Set task. Please repeat the records word for word, starting at the line that contains "Viewport: 300px width, 208px height." and ending at the line that contains "click(68, 242)", with both of those lines included.

[Word and element location records]
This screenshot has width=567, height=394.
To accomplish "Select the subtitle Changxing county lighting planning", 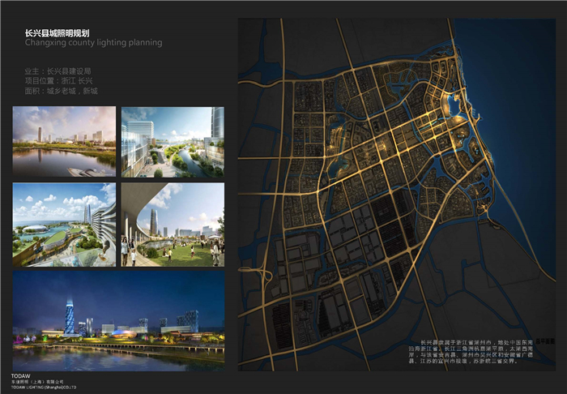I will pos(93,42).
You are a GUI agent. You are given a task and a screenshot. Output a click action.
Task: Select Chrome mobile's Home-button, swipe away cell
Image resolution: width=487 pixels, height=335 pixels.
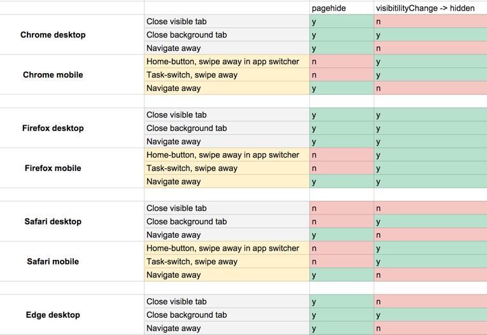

==

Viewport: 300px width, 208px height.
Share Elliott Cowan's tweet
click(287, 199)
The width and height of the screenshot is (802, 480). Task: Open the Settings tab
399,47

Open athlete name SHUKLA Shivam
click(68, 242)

Solution for this task.
Viewport: 300px width, 208px height.
Share Elliott Cowan's tweet
click(287, 199)
The width and height of the screenshot is (802, 480). Task: Open the Settings tab
399,47

Open athlete name SHUKLA Shivam
click(68, 242)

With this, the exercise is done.